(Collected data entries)
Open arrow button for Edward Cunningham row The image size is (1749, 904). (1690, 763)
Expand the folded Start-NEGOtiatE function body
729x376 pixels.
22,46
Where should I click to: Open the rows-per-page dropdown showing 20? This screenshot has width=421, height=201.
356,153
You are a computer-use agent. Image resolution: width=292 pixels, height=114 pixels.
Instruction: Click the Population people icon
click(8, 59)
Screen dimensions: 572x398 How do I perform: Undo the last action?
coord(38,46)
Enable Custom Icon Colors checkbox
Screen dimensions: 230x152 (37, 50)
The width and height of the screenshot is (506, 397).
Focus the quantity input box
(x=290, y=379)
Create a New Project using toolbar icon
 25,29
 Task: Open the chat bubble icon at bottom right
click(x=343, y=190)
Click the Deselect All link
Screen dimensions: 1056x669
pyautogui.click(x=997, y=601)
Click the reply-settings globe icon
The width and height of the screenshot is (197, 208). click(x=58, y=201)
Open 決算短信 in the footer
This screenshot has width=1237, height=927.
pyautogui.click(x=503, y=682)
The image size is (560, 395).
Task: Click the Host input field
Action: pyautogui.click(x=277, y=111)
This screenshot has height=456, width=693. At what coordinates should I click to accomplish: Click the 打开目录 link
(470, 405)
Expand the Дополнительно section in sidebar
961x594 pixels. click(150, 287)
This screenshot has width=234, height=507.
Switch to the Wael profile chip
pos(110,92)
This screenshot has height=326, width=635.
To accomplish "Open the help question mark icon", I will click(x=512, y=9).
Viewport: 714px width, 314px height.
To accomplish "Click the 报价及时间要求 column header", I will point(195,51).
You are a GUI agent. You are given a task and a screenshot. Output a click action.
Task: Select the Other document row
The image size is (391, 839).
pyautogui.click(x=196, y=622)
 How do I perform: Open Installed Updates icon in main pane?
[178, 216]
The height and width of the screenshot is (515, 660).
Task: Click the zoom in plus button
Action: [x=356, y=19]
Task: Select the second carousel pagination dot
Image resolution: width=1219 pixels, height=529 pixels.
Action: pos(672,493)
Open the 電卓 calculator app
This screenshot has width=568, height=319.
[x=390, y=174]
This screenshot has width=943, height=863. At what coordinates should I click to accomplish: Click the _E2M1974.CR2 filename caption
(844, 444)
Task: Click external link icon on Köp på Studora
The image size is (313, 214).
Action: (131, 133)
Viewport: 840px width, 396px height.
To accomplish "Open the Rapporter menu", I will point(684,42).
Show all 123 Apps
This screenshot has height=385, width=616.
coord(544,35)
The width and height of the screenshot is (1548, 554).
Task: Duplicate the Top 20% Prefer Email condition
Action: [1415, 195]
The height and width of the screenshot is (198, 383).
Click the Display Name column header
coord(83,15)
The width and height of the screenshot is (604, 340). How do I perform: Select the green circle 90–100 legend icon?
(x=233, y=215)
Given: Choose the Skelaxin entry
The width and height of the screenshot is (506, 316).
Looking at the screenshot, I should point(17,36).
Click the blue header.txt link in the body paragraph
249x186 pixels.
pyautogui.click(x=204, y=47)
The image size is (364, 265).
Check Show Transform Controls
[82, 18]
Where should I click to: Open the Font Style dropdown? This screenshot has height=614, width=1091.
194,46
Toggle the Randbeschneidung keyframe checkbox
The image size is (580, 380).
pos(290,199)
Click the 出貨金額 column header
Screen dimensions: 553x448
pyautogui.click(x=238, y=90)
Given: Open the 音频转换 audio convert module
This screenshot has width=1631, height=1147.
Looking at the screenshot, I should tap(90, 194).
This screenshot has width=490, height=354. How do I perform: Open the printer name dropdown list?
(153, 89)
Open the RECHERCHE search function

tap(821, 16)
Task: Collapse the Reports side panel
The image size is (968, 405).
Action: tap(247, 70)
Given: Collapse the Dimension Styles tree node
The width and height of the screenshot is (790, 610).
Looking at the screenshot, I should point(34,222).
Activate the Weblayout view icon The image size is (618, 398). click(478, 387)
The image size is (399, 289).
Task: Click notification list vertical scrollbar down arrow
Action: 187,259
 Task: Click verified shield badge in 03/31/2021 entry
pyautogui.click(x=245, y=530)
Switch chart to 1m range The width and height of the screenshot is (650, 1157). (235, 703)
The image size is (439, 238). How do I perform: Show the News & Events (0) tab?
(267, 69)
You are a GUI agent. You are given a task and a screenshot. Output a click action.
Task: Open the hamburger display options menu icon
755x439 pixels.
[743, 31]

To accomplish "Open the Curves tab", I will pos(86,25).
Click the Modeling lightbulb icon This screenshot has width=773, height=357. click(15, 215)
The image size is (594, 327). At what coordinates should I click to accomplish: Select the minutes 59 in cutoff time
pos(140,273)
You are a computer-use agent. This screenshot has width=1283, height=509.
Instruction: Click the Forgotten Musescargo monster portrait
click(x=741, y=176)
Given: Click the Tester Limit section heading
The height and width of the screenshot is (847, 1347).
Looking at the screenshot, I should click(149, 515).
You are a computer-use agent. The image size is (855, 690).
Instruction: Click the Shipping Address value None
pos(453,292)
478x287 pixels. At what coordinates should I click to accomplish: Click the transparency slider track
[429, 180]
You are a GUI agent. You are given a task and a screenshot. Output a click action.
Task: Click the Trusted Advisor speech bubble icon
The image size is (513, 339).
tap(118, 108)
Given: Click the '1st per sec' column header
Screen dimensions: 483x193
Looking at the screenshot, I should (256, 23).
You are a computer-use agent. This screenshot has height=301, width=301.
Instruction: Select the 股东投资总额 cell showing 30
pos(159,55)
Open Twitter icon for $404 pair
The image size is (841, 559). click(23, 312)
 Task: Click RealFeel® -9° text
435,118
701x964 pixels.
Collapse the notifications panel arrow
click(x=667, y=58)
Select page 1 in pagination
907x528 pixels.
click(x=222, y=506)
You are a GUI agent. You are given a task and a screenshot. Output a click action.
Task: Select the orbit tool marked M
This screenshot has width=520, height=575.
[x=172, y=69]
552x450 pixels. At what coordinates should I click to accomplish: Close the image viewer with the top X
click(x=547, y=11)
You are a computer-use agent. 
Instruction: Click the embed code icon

* Exercise goal
For every entry above, give it back exactly as written.

* Answer to this task
Open arrow button for Edward Cunningham row The image size is (1749, 904). (1690, 763)
Expand the folded Start-NEGOtiatE function body
729x376 pixels.
22,46
Where should I click to: Open the rows-per-page dropdown showing 20? This screenshot has width=421, height=201.
356,153
You are a computer-use agent. Image resolution: width=292 pixels, height=114 pixels.
Instruction: Click the Population people icon
click(8, 59)
Screen dimensions: 572x398 How do I perform: Undo the last action?
coord(38,46)
Enable Custom Icon Colors checkbox
Screen dimensions: 230x152 (37, 50)
The width and height of the screenshot is (506, 397).
Focus the quantity input box
(x=290, y=379)
Create a New Project using toolbar icon
 25,29
 Task: Open the chat bubble icon at bottom right
click(x=343, y=190)
Click the Deselect All link
Screen dimensions: 1056x669
pyautogui.click(x=997, y=601)
Click the reply-settings globe icon
The width and height of the screenshot is (197, 208). click(x=58, y=201)
Open 決算短信 in the footer
This screenshot has width=1237, height=927.
pyautogui.click(x=503, y=682)
The image size is (560, 395).
Task: Click the Host input field
Action: pyautogui.click(x=277, y=111)
This screenshot has height=456, width=693. At what coordinates should I click to accomplish: Click the 打开目录 link
(470, 405)
Expand the Дополнительно section in sidebar
961x594 pixels. click(150, 287)
This screenshot has width=234, height=507.
Switch to the Wael profile chip
pos(110,92)
This screenshot has height=326, width=635.
To accomplish "Open the help question mark icon", I will click(x=512, y=9).
Viewport: 714px width, 314px height.
To accomplish "Click the 报价及时间要求 column header", I will point(195,51).
You are a GUI agent. You are given a task and a screenshot. Output a click action.
Task: Select the Other document row
The image size is (391, 839).
pyautogui.click(x=196, y=622)
 How do I perform: Open Installed Updates icon in main pane?
[178, 216]
The height and width of the screenshot is (515, 660).
Task: Click the zoom in plus button
Action: [x=356, y=19]
Task: Select the second carousel pagination dot
Image resolution: width=1219 pixels, height=529 pixels.
Action: pos(672,493)
Open the 電卓 calculator app
This screenshot has width=568, height=319.
[x=390, y=174]
This screenshot has width=943, height=863. At what coordinates should I click to accomplish: Click the _E2M1974.CR2 filename caption
(844, 444)
Task: Click external link icon on Köp på Studora
The image size is (313, 214).
Action: (131, 133)
Viewport: 840px width, 396px height.
To accomplish "Open the Rapporter menu", I will point(684,42).
Show all 123 Apps
This screenshot has height=385, width=616.
coord(544,35)
The width and height of the screenshot is (1548, 554).
Task: Duplicate the Top 20% Prefer Email condition
Action: [1415, 195]
The height and width of the screenshot is (198, 383).
Click the Display Name column header
coord(83,15)
The width and height of the screenshot is (604, 340). How do I perform: Select the green circle 90–100 legend icon?
(x=233, y=215)
Given: Choose the Skelaxin entry
The width and height of the screenshot is (506, 316).
Looking at the screenshot, I should point(17,36).
Click the blue header.txt link in the body paragraph
249x186 pixels.
pyautogui.click(x=204, y=47)
The image size is (364, 265).
Check Show Transform Controls
[82, 18]
Where should I click to: Open the Font Style dropdown? This screenshot has height=614, width=1091.
194,46
Toggle the Randbeschneidung keyframe checkbox
The image size is (580, 380).
pos(290,199)
Click the 出貨金額 column header
Screen dimensions: 553x448
pyautogui.click(x=238, y=90)
Given: Open the 音频转换 audio convert module
This screenshot has width=1631, height=1147.
Looking at the screenshot, I should tap(90, 194).
This screenshot has width=490, height=354. How do I perform: Open the printer name dropdown list?
(153, 89)
Open the RECHERCHE search function

tap(821, 16)
Task: Collapse the Reports side panel
The image size is (968, 405).
Action: tap(247, 70)
Given: Collapse the Dimension Styles tree node
The width and height of the screenshot is (790, 610).
Looking at the screenshot, I should point(34,222).
Activate the Weblayout view icon The image size is (618, 398). click(478, 387)
The image size is (399, 289).
Task: Click notification list vertical scrollbar down arrow
Action: 187,259
 Task: Click verified shield badge in 03/31/2021 entry
pyautogui.click(x=245, y=530)
Switch chart to 1m range The width and height of the screenshot is (650, 1157). (235, 703)
The image size is (439, 238). How do I perform: Show the News & Events (0) tab?
(267, 69)
You are a GUI agent. You are given a task and a screenshot. Output a click action.
Task: Open the hamburger display options menu icon
755x439 pixels.
[743, 31]

To accomplish "Open the Curves tab", I will pos(86,25).
Click the Modeling lightbulb icon This screenshot has width=773, height=357. click(15, 215)
The image size is (594, 327). At what coordinates should I click to accomplish: Select the minutes 59 in cutoff time
pos(140,273)
You are a computer-use agent. This screenshot has width=1283, height=509.
Instruction: Click the Forgotten Musescargo monster portrait
click(x=741, y=176)
Given: Click the Tester Limit section heading
The height and width of the screenshot is (847, 1347).
Looking at the screenshot, I should click(149, 515).
You are a computer-use agent. The image size is (855, 690).
Instruction: Click the Shipping Address value None
pos(453,292)
478x287 pixels. At what coordinates should I click to accomplish: Click the transparency slider track
[429, 180]
You are a GUI agent. You are given a task and a screenshot. Output a click action.
Task: Click the Trusted Advisor speech bubble icon
The image size is (513, 339).
tap(118, 108)
Given: Click the '1st per sec' column header
Screen dimensions: 483x193
Looking at the screenshot, I should (256, 23).
You are a computer-use agent. This screenshot has height=301, width=301.
Instruction: Select the 股东投资总额 cell showing 30
pos(159,55)
Open Twitter icon for $404 pair
The image size is (841, 559). click(23, 312)
 Task: Click RealFeel® -9° text
435,118
701x964 pixels.
Collapse the notifications panel arrow
click(x=667, y=58)
Select page 1 in pagination
907x528 pixels.
click(x=222, y=506)
You are a GUI agent. You are given a task and a screenshot. Output a click action.
Task: Select the orbit tool marked M
This screenshot has width=520, height=575.
[x=172, y=69]
552x450 pixels. At what coordinates should I click to accomplish: Close the image viewer with the top X
click(x=547, y=11)
You are a computer-use agent. 
Instruction: Click the embed code icon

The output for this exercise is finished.